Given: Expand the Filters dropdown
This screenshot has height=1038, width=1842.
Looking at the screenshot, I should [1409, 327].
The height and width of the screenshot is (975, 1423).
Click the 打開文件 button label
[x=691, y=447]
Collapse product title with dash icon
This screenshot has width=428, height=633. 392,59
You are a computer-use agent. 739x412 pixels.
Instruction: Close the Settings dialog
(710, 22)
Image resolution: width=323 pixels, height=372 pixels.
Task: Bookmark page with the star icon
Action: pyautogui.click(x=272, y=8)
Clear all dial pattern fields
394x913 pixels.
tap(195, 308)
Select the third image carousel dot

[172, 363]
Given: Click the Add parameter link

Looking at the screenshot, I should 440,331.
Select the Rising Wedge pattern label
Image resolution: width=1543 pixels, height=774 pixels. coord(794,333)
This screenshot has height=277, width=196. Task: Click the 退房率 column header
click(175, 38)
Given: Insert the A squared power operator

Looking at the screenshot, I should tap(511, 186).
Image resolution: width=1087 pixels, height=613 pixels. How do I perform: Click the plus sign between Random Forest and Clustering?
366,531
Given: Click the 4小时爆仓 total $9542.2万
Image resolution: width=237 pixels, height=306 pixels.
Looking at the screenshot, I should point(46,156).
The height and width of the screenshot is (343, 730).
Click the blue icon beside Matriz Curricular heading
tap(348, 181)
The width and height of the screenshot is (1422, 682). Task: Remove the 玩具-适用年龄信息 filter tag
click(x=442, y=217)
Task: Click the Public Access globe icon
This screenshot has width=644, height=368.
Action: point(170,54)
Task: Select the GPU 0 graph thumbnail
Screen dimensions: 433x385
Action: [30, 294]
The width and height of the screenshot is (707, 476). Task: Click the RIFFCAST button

========================

**Task requirements**: From top to bottom, reproduce the material exactly.

**Reply**:
Given: Expand the Filters dropdown
This screenshot has height=1038, width=1842.
Looking at the screenshot, I should [1409, 327].
The height and width of the screenshot is (975, 1423).
Click the 打開文件 button label
[x=691, y=447]
Collapse product title with dash icon
This screenshot has width=428, height=633. 392,59
You are a computer-use agent. 739x412 pixels.
Instruction: Close the Settings dialog
(710, 22)
Image resolution: width=323 pixels, height=372 pixels.
Task: Bookmark page with the star icon
Action: pyautogui.click(x=272, y=8)
Clear all dial pattern fields
394x913 pixels.
tap(195, 308)
Select the third image carousel dot

[172, 363]
Given: Click the Add parameter link

Looking at the screenshot, I should 440,331.
Select the Rising Wedge pattern label
Image resolution: width=1543 pixels, height=774 pixels. coord(794,333)
This screenshot has height=277, width=196. Task: Click the 退房率 column header
click(175, 38)
Given: Insert the A squared power operator

Looking at the screenshot, I should tap(511, 186).
Image resolution: width=1087 pixels, height=613 pixels. How do I perform: Click the plus sign between Random Forest and Clustering?
366,531
Given: Click the 4小时爆仓 total $9542.2万
Image resolution: width=237 pixels, height=306 pixels.
Looking at the screenshot, I should point(46,156).
The height and width of the screenshot is (343, 730).
Click the blue icon beside Matriz Curricular heading
tap(348, 181)
The width and height of the screenshot is (1422, 682). Task: Remove the 玩具-适用年龄信息 filter tag
click(x=442, y=217)
Task: Click the Public Access globe icon
This screenshot has width=644, height=368.
Action: point(170,54)
Task: Select the GPU 0 graph thumbnail
Screen dimensions: 433x385
Action: [30, 294]
The width and height of the screenshot is (707, 476). Task: Click the RIFFCAST button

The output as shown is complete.